Em 16 de janeiro foi confirmado o primeiro caso no país: um japonês de 30 anos, da província de Kanagawa, que visitara Wuhan, na China, o primeiro epicentro do coronavírus. Treze dias depois foi confirmado o primeiro caso de transmissão interna, isto é, dentro do território japonês.
Da quarentena do Diamond Princess, atracado no porto de Yokohama, ao navio italiano Costa Atlantica, ancorado no porto de Nagasaki, estes são os 10 momentos-chave para compreender a curva japonesa:
- 3 de fevereiro: caso do navio Diamond Princess, no porto de Yokohama, com 3.711 turistas e tripulantes de diversas nacionalidades a bordo, registrou 712 casos e 13 mortes, números não considerados nas estatísticas japonesas: criticada internacionalmente, a tumultuada quarentena que durou até o fim de fevereiro sinalizou os primeiros temores de difusão mundial do coronavírus.
- 27 de fevereiro: 214 casos e 4 mortes: o governo pediu o cancelamento de shows e sugeriu a suspensão de aulas (do jardim de infância ao ensino médio) de 2 de março até o fim das férias de primavera, em 1° de abril.
- 1° de março: 256 casos e 6 mortes: após o primeiro alerta de crise, iniciou-se uma corrida aos mercados para estocar itens como máscaras cirúrgicas e papel higiênico.

※

■ Ação necessária 1
De acordo com o texto sobre a curva do coronavírus no Japão, quantos turistas e tripulantes havia a bordo do Diamond Princess?
■ Ação necessária 2
Indique se cada afirmação concorda com o texto sobre a curva do coronavírus no Japão. (a) O primeiro caso confirmado no país foi o de um homem da província de Kanagawa. (b) Os casos do Diamond Princess entraram nas estatísticas japonesas. (c) Em 27 de fevereiro, o governo sugeriu suspender as aulas até 1° de abril.
■ Ação necessária 3
Retome o texto sobre a curva do coronavírus no Japão a partir do ponto em que ele para.
O material a seguir vem de outra fonte.

Dados armazenados
※

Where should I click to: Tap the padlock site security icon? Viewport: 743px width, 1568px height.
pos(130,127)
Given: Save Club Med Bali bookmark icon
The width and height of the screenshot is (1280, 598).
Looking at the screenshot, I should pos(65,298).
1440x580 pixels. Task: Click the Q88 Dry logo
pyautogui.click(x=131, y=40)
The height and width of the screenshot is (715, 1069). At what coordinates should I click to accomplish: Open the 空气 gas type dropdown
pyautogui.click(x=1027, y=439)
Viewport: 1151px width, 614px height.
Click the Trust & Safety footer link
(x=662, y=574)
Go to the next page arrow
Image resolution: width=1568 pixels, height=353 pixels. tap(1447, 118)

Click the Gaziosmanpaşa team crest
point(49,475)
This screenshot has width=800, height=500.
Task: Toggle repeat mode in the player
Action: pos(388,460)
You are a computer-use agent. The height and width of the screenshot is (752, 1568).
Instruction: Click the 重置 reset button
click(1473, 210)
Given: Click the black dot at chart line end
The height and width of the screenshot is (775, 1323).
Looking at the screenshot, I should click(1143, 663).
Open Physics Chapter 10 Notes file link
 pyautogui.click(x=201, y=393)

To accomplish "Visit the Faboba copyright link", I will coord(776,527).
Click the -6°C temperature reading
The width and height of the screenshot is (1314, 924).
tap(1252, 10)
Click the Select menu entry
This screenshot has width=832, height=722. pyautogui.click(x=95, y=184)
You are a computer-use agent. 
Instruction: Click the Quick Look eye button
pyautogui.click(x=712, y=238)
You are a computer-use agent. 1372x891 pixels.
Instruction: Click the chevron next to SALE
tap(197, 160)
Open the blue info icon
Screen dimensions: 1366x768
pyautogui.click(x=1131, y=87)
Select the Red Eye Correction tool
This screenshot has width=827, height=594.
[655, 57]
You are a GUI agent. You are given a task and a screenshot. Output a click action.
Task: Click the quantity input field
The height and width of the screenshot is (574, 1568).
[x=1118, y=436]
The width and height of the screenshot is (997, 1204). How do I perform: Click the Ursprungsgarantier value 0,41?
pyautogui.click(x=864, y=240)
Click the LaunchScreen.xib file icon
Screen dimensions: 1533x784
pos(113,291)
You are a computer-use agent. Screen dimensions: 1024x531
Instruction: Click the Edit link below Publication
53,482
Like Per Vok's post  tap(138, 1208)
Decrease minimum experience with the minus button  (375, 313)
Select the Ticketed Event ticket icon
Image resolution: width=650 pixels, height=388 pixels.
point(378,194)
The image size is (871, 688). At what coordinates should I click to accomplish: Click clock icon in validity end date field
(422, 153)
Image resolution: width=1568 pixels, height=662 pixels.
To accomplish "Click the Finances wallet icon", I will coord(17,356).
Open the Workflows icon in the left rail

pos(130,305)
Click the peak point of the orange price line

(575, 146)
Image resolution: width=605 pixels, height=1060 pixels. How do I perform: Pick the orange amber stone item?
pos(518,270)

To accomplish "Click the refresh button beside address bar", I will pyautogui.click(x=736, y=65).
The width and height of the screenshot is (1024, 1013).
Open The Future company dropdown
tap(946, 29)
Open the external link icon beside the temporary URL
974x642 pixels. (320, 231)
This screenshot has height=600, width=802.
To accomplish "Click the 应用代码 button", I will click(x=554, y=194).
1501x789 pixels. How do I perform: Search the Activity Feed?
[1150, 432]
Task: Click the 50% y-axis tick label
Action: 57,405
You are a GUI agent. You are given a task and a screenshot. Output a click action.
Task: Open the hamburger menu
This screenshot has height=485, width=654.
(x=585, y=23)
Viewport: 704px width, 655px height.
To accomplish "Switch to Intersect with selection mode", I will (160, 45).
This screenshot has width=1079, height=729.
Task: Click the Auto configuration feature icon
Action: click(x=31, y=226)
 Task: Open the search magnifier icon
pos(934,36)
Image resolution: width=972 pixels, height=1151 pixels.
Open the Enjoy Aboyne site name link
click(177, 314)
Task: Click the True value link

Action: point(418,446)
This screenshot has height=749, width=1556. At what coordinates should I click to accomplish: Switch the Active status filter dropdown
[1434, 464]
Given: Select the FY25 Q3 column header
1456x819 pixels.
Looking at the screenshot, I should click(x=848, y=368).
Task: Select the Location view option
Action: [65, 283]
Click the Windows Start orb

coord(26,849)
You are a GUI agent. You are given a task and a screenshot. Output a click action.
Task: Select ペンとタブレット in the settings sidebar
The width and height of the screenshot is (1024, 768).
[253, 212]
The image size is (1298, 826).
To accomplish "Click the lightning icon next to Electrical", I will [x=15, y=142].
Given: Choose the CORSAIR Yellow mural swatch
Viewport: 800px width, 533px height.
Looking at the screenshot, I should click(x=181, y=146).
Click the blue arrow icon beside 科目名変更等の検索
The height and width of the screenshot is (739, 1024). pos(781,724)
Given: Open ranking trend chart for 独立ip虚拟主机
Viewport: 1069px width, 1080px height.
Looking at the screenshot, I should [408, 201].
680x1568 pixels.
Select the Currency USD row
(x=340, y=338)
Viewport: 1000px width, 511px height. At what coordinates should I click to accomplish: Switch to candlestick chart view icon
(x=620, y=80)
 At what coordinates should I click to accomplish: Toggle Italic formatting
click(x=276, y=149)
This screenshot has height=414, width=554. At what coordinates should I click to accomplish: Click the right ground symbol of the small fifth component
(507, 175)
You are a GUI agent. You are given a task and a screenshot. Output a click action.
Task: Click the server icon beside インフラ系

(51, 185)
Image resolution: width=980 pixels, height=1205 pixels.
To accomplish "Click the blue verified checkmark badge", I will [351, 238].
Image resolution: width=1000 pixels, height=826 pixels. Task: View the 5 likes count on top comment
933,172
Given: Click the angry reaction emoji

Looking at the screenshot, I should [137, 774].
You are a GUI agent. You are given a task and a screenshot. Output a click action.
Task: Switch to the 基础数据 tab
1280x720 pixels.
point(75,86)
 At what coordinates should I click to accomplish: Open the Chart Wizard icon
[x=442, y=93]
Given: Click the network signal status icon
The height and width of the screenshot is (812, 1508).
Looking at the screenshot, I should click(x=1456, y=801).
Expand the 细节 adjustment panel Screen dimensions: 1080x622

※

■ Resposta 1
3.711 turistas e tripulantes de diversas nacionalidades.

■ Resposta 2
(a) Sim: "um japonês de 30 anos, da província de Kanagawa"
(b) Não: "números não considerados nas estatísticas japonesas"
(c) Sim: "sugeriu a suspensão de aulas (do jardim de infância ao ensino médio) de 2 de março até o fim das férias de primavera, em 1° de abril"

■ Resposta 3
- 20 de março: 963 casos e 33 mortes: apesar de quase quadruplicar ao longo de 20 dias, o número de casos ainda era baixo diante das situações na Itália e no Irã (já na casa dos milhares), o que instaurou certa impressão de “normalidade” no país, diante da perspectiva de volta às aulas, da reabertura de parques de diversões e da realização dos Jogos Olímpicos de Tóquio.
- 24 de março: 1.193 casos e 43 mortes: após o registro de aglomerações em diversas cidades, inclusive uma multidão de 50 mil visitantes para ver a tocha olímpica na estação de Sendai, soou o segundo alerta no país que, junto com o Comitê Olímpico Internacional, anunciou o adiamento da Olimpíada para 2021.
- 2 de abril: 2.495 casos e 62 mortes: diante da escalada de casos, especialistas e políticos passaram a pressionar o governo para declarar estado de emergência; entretanto, o primeiro-ministro negou os pedidos, justificando que a situação ainda estaria “sob controle”.
- 7 de abril: 3.906 casos e 92 mortes: após diversas pressões, o governo declarou estado de emergência a sete províncias (Tóquio, Chiba, Fukuoka, Hyogo, Kanagawa, Osaka e Saitama) até 6 de maio, prorrogou a suspensão das aulas e sinalizou que iria impulsionar testes para até 20 mil por dia.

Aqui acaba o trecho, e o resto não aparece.